TASK OBJECTIVE:
Return all lines of the data in which the string "checkbox" occurs.

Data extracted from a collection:
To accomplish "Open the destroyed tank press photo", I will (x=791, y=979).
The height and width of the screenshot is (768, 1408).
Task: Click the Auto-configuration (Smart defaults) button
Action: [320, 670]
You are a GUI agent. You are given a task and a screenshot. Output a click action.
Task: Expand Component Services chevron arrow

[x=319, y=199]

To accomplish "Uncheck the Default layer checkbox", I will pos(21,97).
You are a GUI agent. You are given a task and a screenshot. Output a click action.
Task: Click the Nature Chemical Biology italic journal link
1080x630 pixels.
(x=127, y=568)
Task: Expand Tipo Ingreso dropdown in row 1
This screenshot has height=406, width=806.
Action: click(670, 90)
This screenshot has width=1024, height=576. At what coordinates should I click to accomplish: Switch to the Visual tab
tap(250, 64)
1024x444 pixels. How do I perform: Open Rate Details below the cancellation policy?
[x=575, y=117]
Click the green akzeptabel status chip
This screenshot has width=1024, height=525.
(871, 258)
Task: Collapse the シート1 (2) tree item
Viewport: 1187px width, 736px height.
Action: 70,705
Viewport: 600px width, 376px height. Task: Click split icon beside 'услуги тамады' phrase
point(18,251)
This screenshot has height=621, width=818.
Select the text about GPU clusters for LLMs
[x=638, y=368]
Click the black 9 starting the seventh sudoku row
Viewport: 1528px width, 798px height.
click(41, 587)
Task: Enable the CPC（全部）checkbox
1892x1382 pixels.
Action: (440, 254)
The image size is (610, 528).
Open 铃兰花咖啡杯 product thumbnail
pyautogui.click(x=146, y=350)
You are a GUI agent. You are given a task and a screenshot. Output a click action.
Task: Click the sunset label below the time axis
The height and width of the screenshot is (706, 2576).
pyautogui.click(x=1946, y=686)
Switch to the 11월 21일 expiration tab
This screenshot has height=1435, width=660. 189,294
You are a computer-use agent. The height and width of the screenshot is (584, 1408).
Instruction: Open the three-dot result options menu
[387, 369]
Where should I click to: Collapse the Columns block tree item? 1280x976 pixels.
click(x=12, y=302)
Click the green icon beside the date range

ANSWER:
To accomplish "Uncheck the Default layer checkbox", I will pos(21,97).
Task: Enable the CPC（全部）checkbox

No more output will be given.